INTRODUCTION: Gangliogliomas (GG) are low-grade, well differentiated neuroepithelial tumours of the central nervous system (CNS) comprised of neoplastic glial and neuronal cells. From microarray data, gangliogliomas overexpress the homeobox gene DLX2 required for differentiation and migration of inhibitory interneurons in the embryonic forebrain. We are interested in the role DLX2 plays in specifying neural progenitor fate. We hypothesize that in CNS progenitors, DLX2 regulates neural versus glial cell fate decisions. METHODS: DLX2 expression was examined in a cohort of ganglioglioma FFPE sections using immunohistochemistry and dual immunofluorescence labelling. Co-localization of DLX2 with glial fibrillary acidic protein (GFAP; glial marker) and synaptophysin (neural marker) was carried out. BRAF V600E mutation status was also assessed.

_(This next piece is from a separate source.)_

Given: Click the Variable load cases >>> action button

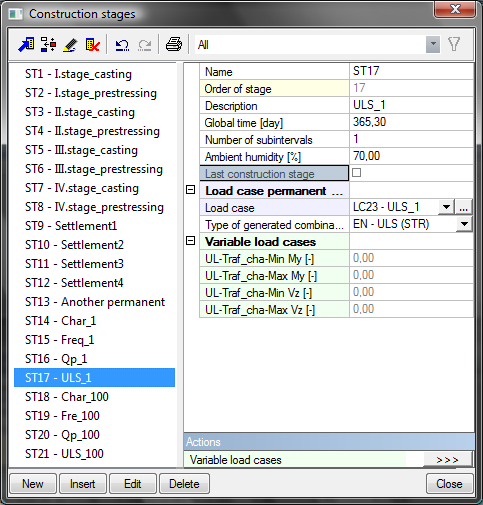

RESULTS: In our discovery cohort of 30 patient samples (Instituto Giannina Gaslini), 10 samples expressed DLX2. In our validation cohort of 42 patients (University of Alberta), 6 of 12 tumours examined so far have the V600E mutation. One heavily pretreated patient with progressive cervicomedullary disease has had a very good partial response to BRAF inhibitor therapy. 16 of 26 samples studied to date expressed nuclear DLX2. All 16 DLX2(+) tumours co-expressed GFAP and synaptophysin. CONCLUSIONS: Our results support that GG arise from bipotential CNS progenitors arrested at the neuronal-glial cell fate “decision” point. As an alternative to offering adjunct therapy using chemotherapy and/or radiation for recurrent/progressive disease, biological or differentiation-based treatments could be considered +/- BRAF inhibitors for those GG with or without the V600E mutation, respectively. Correlation of BRAF mutational status and DLX2 expression is in progress.